2. DK/NF is the ultimate normal form; there is no higher normal form
related to modification anomalies
3. Defn: A relation is in DK/NF if every constraint on the relation is a
logical consequence of the definition of keys and domains.

4. Constraint is any rule governing static values of attributes that is
precise enough to be ascertained whether or not it is true
5. E.g. edit rules, intra-relation and inter-relation constraints,
functional and multi-valued dependencies.

6. Not including constraints on changes in data values or time-dependent
constraints.

7. Key – the unique identifier of a tuple.

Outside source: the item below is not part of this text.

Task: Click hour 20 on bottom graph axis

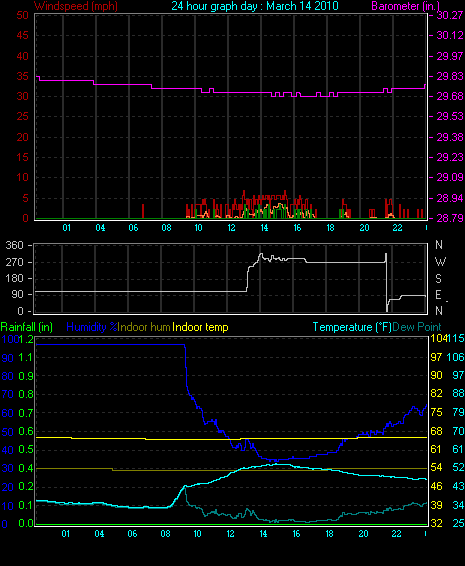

8. Domain: physical and a logical description of an attributes allowed
values.

9. Physical description is the format of an attribute.

10. Logical description is a further restriction of the values the domain
is allowed
11. Logical consequence: find a constraint on keys and/or domains which,
if it is enforced, means that the desired constraint is also enforced.


12. Bottom line on DK/NF: If every table has a single theme, then all
functional dependencies will be logical consequences of keys. All data
value constraints can them be expressed as domain constraints.

13. Practical consequence: Since keys are enforced by the DBMS and domains
are enforced by edit checks on data input, all modification anomalies
can be avoided by just these two simple measures.